Stored records:
::::::::
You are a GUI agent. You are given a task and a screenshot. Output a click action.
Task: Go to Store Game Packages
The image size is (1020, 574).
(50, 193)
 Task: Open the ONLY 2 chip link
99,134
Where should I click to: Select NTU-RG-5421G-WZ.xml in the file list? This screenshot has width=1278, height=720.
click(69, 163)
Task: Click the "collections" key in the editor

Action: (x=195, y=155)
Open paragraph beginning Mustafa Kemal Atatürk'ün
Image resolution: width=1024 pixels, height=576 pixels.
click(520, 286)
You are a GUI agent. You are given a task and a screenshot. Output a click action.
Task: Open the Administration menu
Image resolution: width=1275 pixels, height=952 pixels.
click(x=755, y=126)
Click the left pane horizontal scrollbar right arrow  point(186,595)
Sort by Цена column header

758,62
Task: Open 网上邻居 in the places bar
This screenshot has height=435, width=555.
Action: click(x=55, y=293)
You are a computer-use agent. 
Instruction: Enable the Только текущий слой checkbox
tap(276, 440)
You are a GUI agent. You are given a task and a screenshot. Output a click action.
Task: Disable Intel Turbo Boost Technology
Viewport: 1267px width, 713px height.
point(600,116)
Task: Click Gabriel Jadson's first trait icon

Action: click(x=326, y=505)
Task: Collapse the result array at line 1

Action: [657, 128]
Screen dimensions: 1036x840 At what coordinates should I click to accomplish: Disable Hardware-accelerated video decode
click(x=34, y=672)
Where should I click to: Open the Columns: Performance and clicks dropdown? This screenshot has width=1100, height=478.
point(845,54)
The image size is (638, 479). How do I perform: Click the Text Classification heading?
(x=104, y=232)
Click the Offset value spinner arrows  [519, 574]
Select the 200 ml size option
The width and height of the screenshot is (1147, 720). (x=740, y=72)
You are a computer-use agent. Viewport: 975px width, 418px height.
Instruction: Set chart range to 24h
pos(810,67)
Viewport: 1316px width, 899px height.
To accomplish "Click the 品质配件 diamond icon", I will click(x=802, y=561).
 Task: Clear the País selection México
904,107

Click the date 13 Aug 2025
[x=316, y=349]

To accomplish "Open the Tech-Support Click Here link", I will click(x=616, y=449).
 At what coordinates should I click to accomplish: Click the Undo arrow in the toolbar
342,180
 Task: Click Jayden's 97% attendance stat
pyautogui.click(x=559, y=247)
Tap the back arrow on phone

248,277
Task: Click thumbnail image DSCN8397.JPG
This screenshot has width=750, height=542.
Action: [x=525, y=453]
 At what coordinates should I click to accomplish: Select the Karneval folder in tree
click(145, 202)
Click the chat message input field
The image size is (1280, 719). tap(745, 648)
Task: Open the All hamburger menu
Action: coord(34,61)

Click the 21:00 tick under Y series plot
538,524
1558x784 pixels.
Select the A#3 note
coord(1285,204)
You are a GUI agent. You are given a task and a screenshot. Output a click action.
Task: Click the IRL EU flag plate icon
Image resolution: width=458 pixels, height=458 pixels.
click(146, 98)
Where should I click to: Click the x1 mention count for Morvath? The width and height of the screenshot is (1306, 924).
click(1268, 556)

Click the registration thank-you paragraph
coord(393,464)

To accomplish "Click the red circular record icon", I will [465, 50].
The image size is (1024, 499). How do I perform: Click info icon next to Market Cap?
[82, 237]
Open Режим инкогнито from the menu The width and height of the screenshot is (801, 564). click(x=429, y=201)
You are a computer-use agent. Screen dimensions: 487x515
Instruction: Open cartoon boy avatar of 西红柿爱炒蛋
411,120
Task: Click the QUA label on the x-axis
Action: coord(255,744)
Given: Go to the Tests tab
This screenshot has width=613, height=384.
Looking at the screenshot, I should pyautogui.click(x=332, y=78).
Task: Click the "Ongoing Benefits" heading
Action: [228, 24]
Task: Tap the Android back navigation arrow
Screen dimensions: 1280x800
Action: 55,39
::::::::
Every line above that holds the string "computer" counts once; give the total and nothing more.

3